[[ TASK MATERIAL open ]]

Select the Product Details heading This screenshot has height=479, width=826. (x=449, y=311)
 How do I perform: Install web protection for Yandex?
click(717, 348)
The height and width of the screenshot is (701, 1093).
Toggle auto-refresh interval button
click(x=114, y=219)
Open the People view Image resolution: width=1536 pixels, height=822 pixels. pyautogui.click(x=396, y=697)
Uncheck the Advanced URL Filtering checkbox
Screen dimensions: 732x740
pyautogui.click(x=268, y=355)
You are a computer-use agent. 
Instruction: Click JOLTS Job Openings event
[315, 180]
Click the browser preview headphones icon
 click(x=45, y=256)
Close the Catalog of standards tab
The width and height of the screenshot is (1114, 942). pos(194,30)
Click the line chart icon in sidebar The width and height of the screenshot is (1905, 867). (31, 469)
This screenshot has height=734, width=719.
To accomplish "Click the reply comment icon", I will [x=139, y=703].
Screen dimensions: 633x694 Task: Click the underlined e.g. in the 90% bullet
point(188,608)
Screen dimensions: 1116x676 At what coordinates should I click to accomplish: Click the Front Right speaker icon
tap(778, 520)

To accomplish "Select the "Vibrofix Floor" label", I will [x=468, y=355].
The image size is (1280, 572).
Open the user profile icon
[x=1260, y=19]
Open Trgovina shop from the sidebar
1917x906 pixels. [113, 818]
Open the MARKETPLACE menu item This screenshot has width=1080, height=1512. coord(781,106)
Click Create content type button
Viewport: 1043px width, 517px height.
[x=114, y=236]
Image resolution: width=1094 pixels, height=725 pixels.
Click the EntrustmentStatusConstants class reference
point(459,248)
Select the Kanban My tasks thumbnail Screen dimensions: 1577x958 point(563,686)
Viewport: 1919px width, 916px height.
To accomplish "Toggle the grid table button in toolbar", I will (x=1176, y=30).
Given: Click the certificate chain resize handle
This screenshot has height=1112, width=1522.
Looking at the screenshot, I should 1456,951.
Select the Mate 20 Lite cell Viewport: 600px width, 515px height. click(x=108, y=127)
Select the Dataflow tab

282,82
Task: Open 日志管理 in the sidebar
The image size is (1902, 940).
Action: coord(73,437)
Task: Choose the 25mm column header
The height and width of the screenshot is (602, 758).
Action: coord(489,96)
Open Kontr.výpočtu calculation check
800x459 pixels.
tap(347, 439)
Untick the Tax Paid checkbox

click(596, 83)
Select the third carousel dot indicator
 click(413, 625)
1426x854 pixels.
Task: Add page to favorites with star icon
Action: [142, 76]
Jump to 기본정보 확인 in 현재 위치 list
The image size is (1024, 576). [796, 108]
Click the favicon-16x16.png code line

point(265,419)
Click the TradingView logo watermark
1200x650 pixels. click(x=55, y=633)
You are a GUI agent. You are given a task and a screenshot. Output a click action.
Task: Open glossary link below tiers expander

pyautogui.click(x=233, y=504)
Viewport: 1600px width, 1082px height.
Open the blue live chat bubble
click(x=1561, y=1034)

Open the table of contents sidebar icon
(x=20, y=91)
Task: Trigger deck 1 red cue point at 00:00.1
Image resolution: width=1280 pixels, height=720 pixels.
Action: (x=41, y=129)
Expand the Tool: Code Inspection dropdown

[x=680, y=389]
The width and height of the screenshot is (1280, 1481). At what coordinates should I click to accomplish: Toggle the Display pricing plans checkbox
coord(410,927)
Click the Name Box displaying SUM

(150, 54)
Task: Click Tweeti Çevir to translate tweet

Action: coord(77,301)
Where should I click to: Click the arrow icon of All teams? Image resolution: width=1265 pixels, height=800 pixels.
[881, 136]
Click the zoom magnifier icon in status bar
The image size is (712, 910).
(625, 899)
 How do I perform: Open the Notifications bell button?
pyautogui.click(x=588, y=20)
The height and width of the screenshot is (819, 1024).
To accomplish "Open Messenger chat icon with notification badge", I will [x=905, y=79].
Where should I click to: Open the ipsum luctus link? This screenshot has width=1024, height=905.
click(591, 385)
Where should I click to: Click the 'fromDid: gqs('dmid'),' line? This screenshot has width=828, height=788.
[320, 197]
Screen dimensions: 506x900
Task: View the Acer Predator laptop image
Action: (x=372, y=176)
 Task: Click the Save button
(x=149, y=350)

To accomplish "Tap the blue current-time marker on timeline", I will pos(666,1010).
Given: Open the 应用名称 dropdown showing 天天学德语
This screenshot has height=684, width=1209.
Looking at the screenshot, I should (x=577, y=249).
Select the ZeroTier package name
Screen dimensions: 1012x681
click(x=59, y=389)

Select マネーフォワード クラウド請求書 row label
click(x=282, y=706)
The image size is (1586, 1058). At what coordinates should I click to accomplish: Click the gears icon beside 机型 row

[[ TASK MATERIAL closed ]]

*YOUR OBJECTIVE*:
For every line in the listing above that contains "agent", copy that line.

*YOUR RESPONSE*:
You are a computer-use agent. 
You are a GUI agent. You are given a task and a screenshot. Output a click action.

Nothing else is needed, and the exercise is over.